Re-extract particles after losing correspondence to original micrographs

stephan · October 7, 2020, 7:11pm

If your old workflow was from an instance running a recent version of cryoSPARC (v2.11+), you should be able to hit the “Export” button under the particles group in the “Output” tab of the Refinement job. Doing so will consolidate the particle stack into a single folder (explained here).

The reason you need to do this is because you’ll need to manually modify the particle stack to re-associate them with the movies you re-imported. When you extract particles from micrographs, the particle .cs file store the micrograph’s UID to remain associated with them. If you ever want to re-extract the particles, you can just connect the particle locations and the micrographs to the Extract from Micrographs job, and it will cut out the locations. Since you’ll be re-importing the movies and creating new micrographs (which have different UIDs), you’ll need to re-associate them to the particles. Luckily, the particles also store the path of the micrograph they came from, so we will use that to do so.

Once you’ve exported the particles, navigate to the “Overview” tab to find where they’ve been extracted to:

Keep note of this path.

You will also need to find the .cs file of the micrographs you have just completed CTF Estimation on. To do this, navigate to the “Outputs” tab of the Patch CTF job, and press the first button in the micrograph_blob result group to copy the path of the .cs file:

Using these paths, we will use Python to open and edit the file. I’ve already explained the preliminary steps to do this in the following article, so I will skip to the part where we actually edit the file.

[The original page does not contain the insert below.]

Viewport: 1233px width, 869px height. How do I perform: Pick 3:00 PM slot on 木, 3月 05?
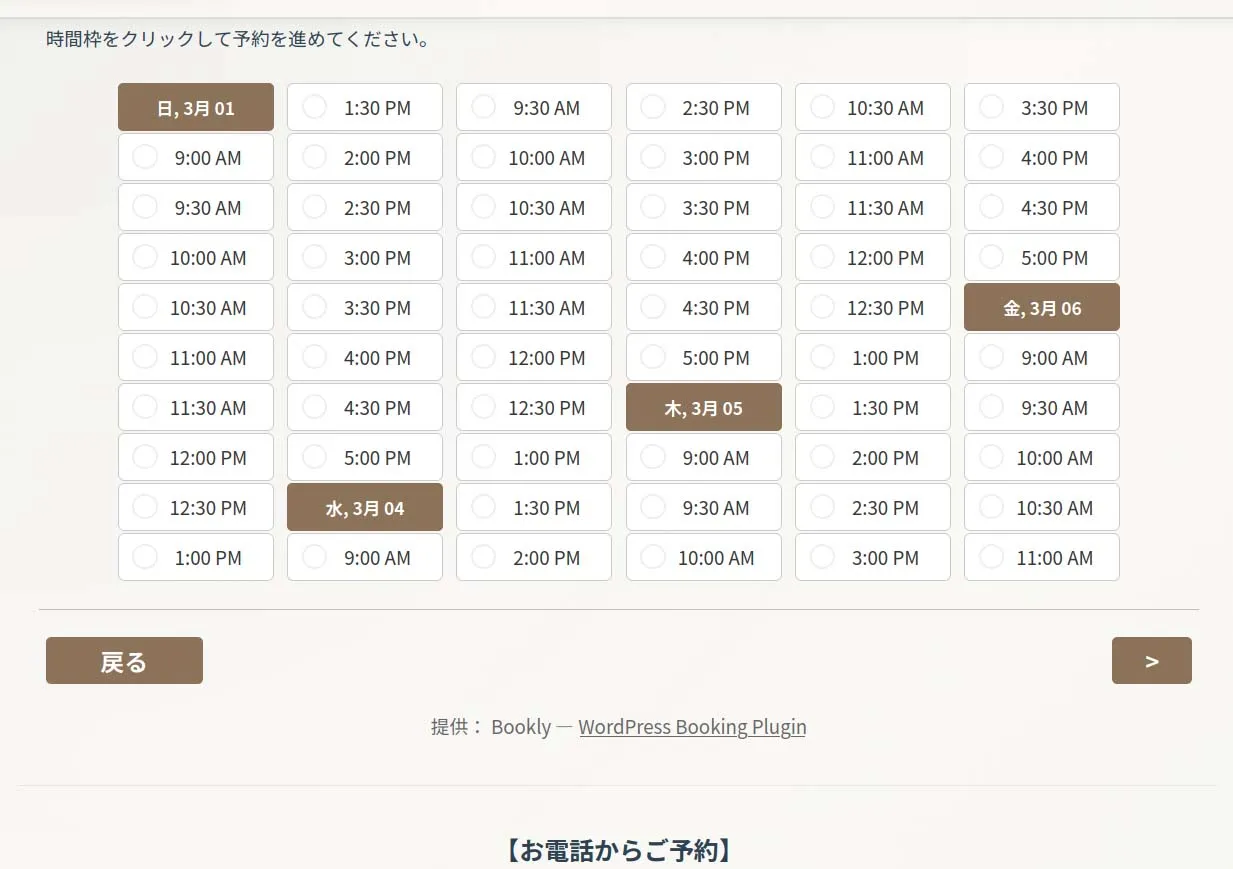click(x=873, y=558)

You can also check out a similar topic where we need to manipulate .cs files:

Once you have the exported particle .cs file (particle_dset) and the micrograph_blob .cs file (micrograph_dset) opened in a python shell, do the following:

STALE- SEE NEW CODE BELOW

for index, particle in enumerate(particle_dset.get_items()):
    # get the micrograph path associated with the particle
    path_to_match = particle['location/micrograph_path']
    # get the corresponding micrograph using this path
    corresponding_micrograph = micrograph_dset.subset_query(lambda x: x['micrograph_blob/path'] == path_to_match)
    # store this micrograph's uid
    new_mic_uid = corresponding_micrograph.data['uid'][0]
    # assign the uid to the particle dataset
    particle_dset.data['micrograph_uid'][index] = new_mic_uid

To briefly cover the functions used:
get_items(): returns a “Spooling List” generator object which contains each item in the original dataset as a “Dataitem” (allowing you to access the row of each item in the original dataset as a dictionary)
subset_query: returns a subset of the original dataset by executing the match argument (in this case a lambda function) on each item in the original dataset.

Once this is done, you can save the particle dataset (particle_dset), and import it back into cryoSPARC using the Import Result Group job (also covered in the tutorial linked above). You can then connect the imported particle group and the new micrographs to an Extract from Micrographs job to re-extract the particles.